# Natural fade... use it or try and lose it?



## G1BB0 (May 22, 2011)

so I have a natural fade, may be down to being left handed and playing right handed, I dont know.

Should I just play to my natural shot or try to learn to play a draw? I try and draw with driver slightly as it straightens out my potential slice so would this benefit all clubs?


----------



## haplesshacker (May 22, 2011)

Phew! Disclaimer first. I'm no expert, but............

For most of us, golf is a hobby, ableit, something that we want to get better at, but time and money constraints, means that it's a hobby. We'll never be able to earn a living as a touring pro, so as I see it. Kinda work with what you've got.

What's wrong with a natural fade? Okay, so you might lose a bit of distence off the tee, but for those all important GIR, it's a godsend.

I'd love to have a swing like Luke Donalds, but the chances are it ain't ever going to happen. So I've recently excepted that I need to work with the flaws I have and tweak that to maxi mise my game with the least amount of time and money, (or effort).

Work with it. We all have a 'natural shape'. (Unless of course you have the 'time!')


----------



## HomerJSimpson (May 22, 2011)

Didn't do Monty too bad over the course of his career. A lot of pros fade the ball and as long as you control it and it doesn't become a slice then I'd stick with it. It will certainly help land the ball softer on harder summer greens


----------



## chrisd (May 22, 2011)

Not being funny Gibbo, if your off 28 and have a natural fade you surely shouldn't mess about with it. It means you can aim down the left side of the fairway and, pretty well, know that you wont lose it in the right rough, or, aim at the left side of the green and get a more gentle landing, taking the left side problems out of equation. 
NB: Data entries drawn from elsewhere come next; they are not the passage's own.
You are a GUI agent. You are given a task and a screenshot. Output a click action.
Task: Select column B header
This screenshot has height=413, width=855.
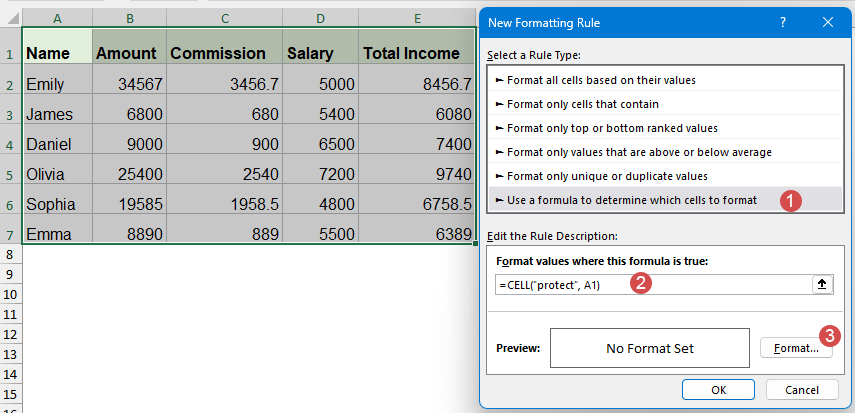(x=129, y=18)
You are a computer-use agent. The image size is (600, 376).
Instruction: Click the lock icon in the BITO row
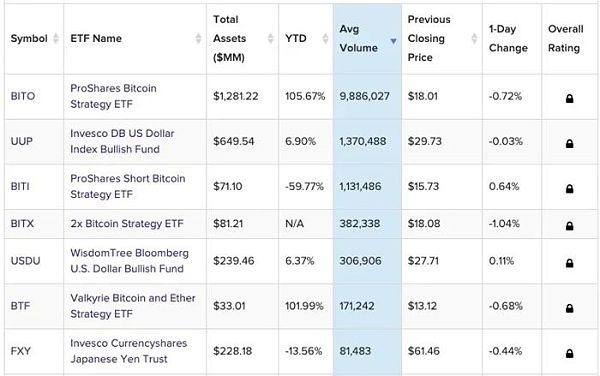(x=569, y=98)
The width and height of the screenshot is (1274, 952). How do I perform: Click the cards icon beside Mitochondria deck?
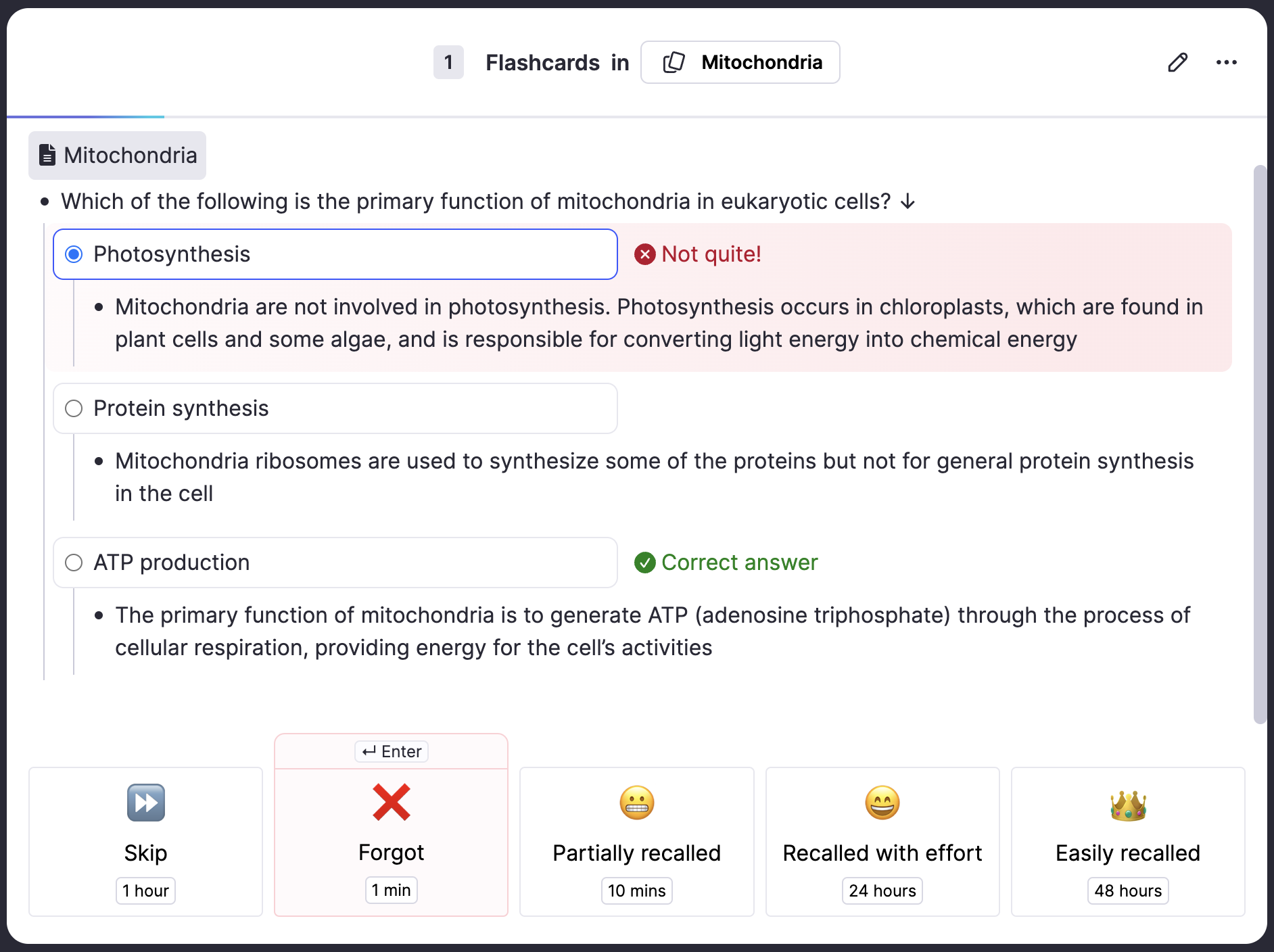tap(674, 62)
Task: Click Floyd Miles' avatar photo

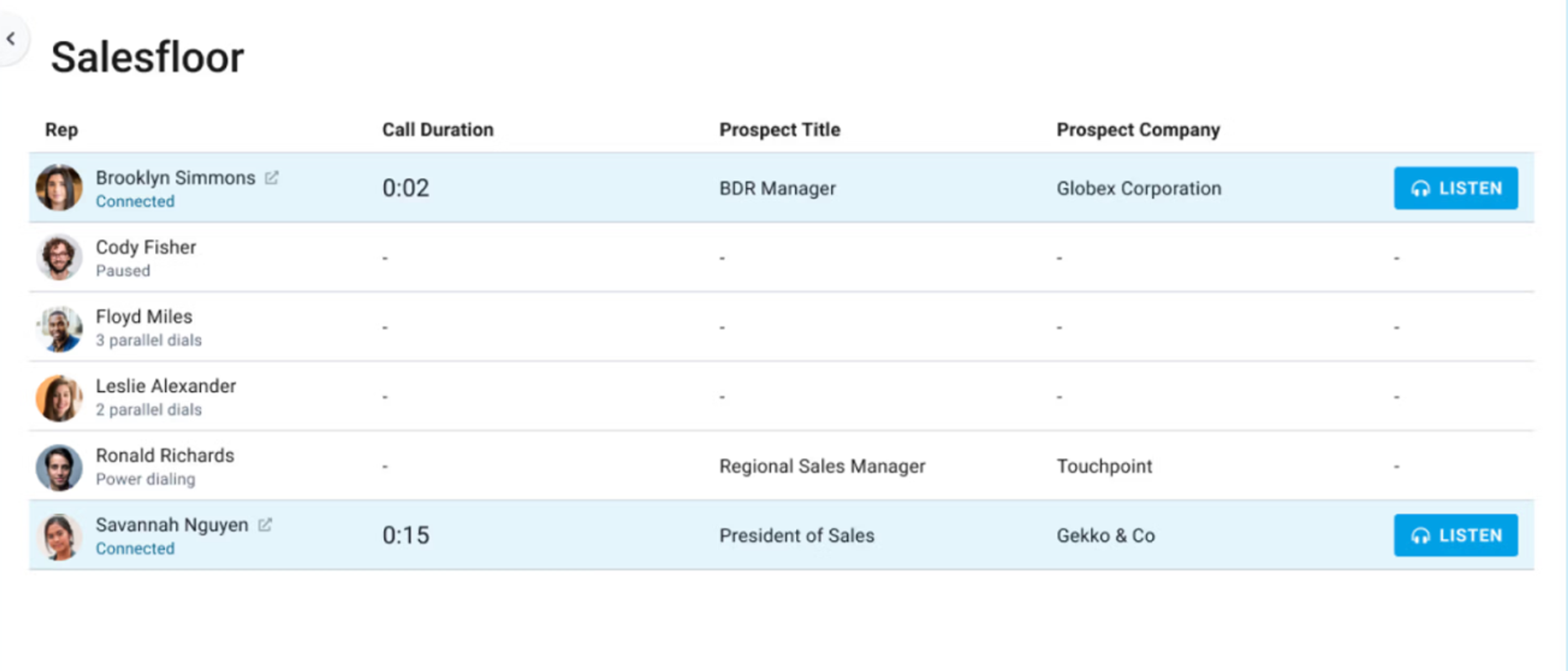Action: pos(59,328)
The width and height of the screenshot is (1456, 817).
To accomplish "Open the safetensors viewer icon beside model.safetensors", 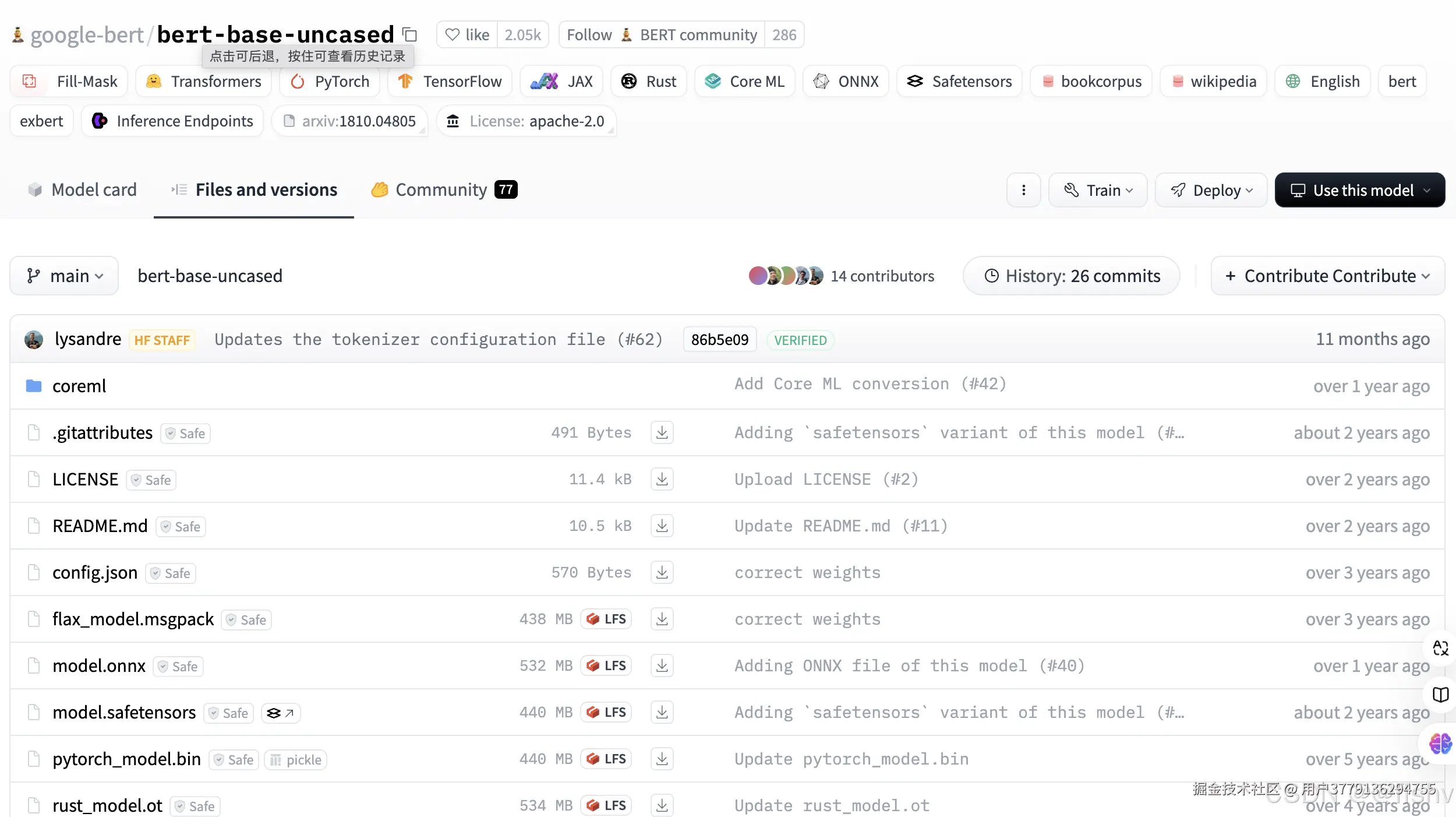I will [280, 713].
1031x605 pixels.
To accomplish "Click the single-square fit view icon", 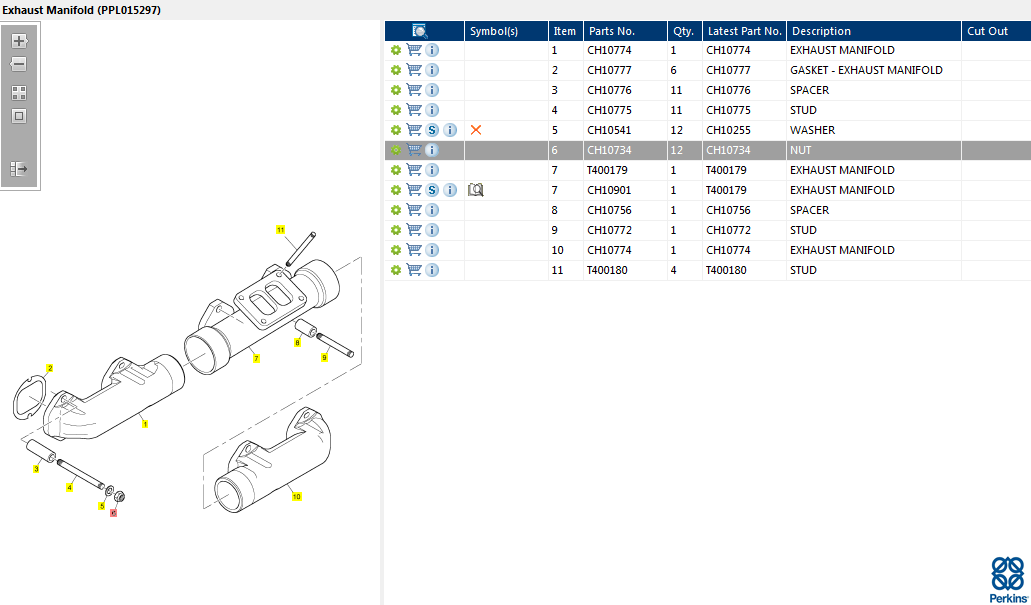I will 19,116.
I'd worry about the things that keep you off 28 and not about the good things in your game


Chris


----------



## Imurg (May 22, 2011)

If it's controlled then go with it, it's a good stock shot.


----------



## G1BB0 (May 22, 2011)

was the lack of distance side of it that I was sort of concerned about. Didnt actually realise it was a decent shot to have lol. Will leave as is and try and learn a basic draw... when I am ready to do so


----------



## RGDave (May 22, 2011)

I always played better with straight or draw (circa 1996).

There's nothing wrong with a little left to right, just keep it under control.


----------



## Region3 (May 22, 2011)

Only my opinion, but keep it if it's only a fade and not a slice. If it moves sideways any more than 15yds or so (ideally 10) I'd try to sort it out by lessening it, not necessarily trying to get a draw.

A shot that ends where you think it will is priceless, regardless of which way it moves in the air.


----------



## Oddsocks (May 22, 2011)

Gibbo, remeber that a draw will always bounces with more spion that a fade, great if you want more distance, but its a bas***d with hard grounds in the summer. A drawing ball hardly ever checks on a hard green, and on off camber fairways a draw will bounce with violent concequences.

I spent years getting rid of a fade in favour of a draw for more length, then spent Â£400+ on lessons and god knows how much on range balls trying to get my fade back.

I miss my fade.


----------



## Scouser (May 22, 2011)

I started a very similar thread a couple of weeks back with a poll......

the answer KEEP IT if its reliable....ish


----------



## G1BB0 (May 22, 2011)

it can be a horrid slice, I just have to control the clubface as I have a tendency to open it. I know its only early doors for me golf wise, I just had a bit of a conscience about it wondering if it will hold me back in the long run


----------



## Oddsocks (May 22, 2011)

gibbo, from 13-18 i played with a fade and with minimal lessons got down to 11. from 19 through to 30 i worked on a draw, its harder to control in my personal opinion, and can destroy great rounds.  from what ive been told most pro's play a fade as a safe shot when needed, id tame the slice to a mellow fade, not change the shape completely, unless of course distance is your ultimate goal.


----------



## G1BB0 (May 22, 2011)

nah, distance is not my ultimate goal as I know that will improve over time with better ball striking etc.

One good thing is I have never hit a hook shot yet


----------



## Oddsocks (May 22, 2011)

my bad hooks have some amazing energy on their first bounce, some you'd think have landed on concrete. since trying to hit soft cuts off the tee on par 3's ive held alot more greens even in the current dry spell.


----------